Suç duyurusunda şunları kaydedildi:

“Sonuç olarak; yol güzergahı geçirilen alan her durumda orman rejimine tabidir. Mülkiyet devri değil, izin söz konusudur. Orman ve Su İşleri Bakanlığı’nca izin verilmiş olsa bile ODTÜ Ormanında yol inşaatı dışında ormanla ilgili yapılacak iş ve işlemler Orman Kanunu’na tabidir. Ankara Büyükşehir Belediyesinin ağaç kesme ve başka yerlere taşıma yetkisi olamaz.

Yapılacak yol için Ankara Büyükşehir Belediyesi’nin ODTÜ’den izin alması ya da ODTÜ’nün Ankara Büyükşehir Belediyesi’ne izin vermesi değil, orman sahibi olarak ODTÜ’nün Orman Genel Müdürlüğü’nden izin alması gerekir. Böylesi bir izin için ise; kesilecek ağaçların yer (bölme ve bölmecik), cins/tür ve hacimlerinin plan verilerine göre gösterileceği Olağanüstü Hasılat Etası Raporu hazırlanması ve Raporun onaylanması zorunludur.

Uygulama aşamasında ise kesilmesi öngörülen ağaçların damgalanması, Dikili Kesim Zabıtnamesi hazırlanması; kesilen ağaçların alandan çıkarılıp başka yerlere taşınabilmesi için ise Nakliye Tezkeresi düzenlenmesi gerekir. Usulüne uygun kesilip nakil edilmeyen orman ürünleri, kolluk kuvvetleri tarafından yakalandığında ‘kaçak’ işlemi görür. Ağaçların sökülüp başka yere taşınması da izin alınmasını ve Nakliye Tezkeresi düzenlenmesini gerektirir.

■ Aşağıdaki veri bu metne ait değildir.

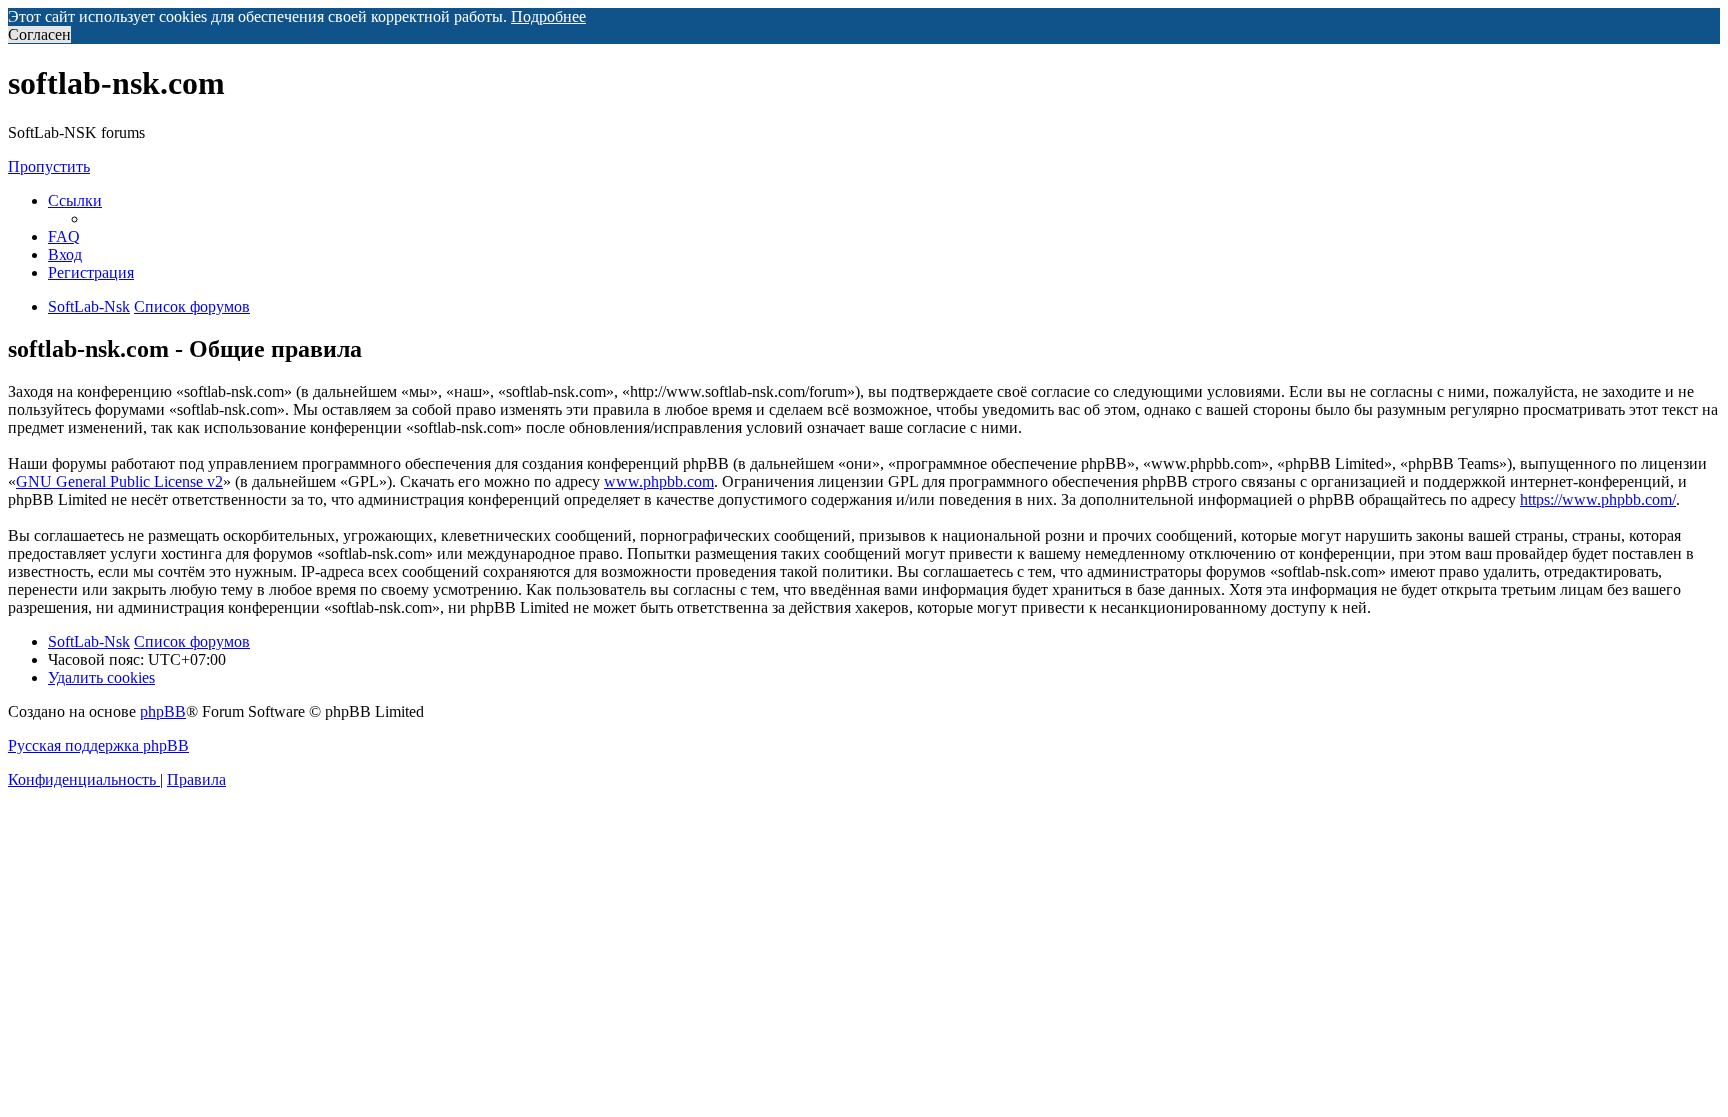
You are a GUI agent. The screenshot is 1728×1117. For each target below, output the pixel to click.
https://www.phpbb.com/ (1598, 499)
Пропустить (49, 166)
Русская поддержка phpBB (98, 745)
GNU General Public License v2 (119, 481)
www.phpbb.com (659, 481)
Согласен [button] (39, 34)
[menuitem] (64, 236)
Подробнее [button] (548, 16)
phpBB (163, 711)
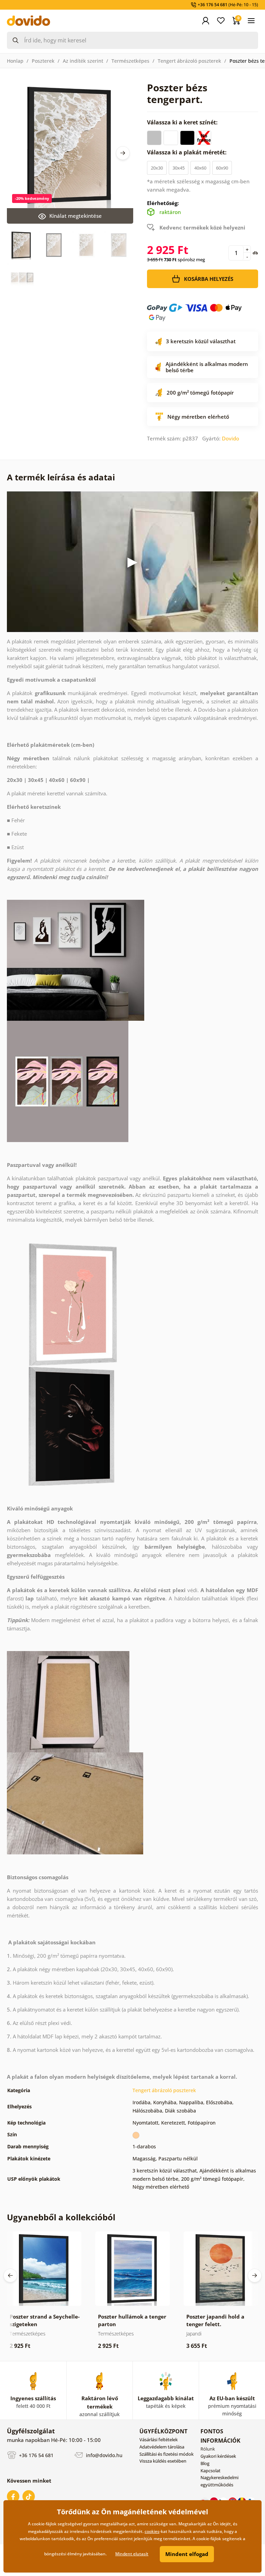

Orman Kanununun 14. Madde’sinin A fıkrası uyarınca ‘Yetişmiş veya yetiştirilmiş fidanları kesmek, sökmek, ekim sahalarını bozmak, yaş ağaçları boğmak, yaralamak, tepelerini veya dallarını kesmek veya koparmak veya ağaçlardan yalamuk, pedavra hartama çıkarmak’, B fıkrası uyarınca ‘Dikili yaş veya kuru ağaçları kesmek veya bunları kökünden sökmek’, yasaktır ve suçtur!”

 

(Diken)

Almanya’da “nefret söylemi” yasası uygulamada: 50 milyon Euro’ya kadar ceza

Almanya, sosyal medya sitelerine yönelik “nefret söylemi” yasasını uygulamaya koydu. Yeni yasayla birlikte sosyal medya şirketlerinin “yasadışı olduğu açık” içerikleri kaldırmaları zorunlu olacak.

2 milyonun üzerinde Alman kullanıcısı olan şirketleri kapsayan yasaya göre, bu içeriklerin 24 saat içerisinde kaldırılmaması durumunda şirketlere ceza verilecek.

Şirketlere verilebilecek cezalar için 50 milyon Euro sınır konulurken, 24 saat sınırının bu yasayı mevcut en sert yasa yaptığı aktarılıyor.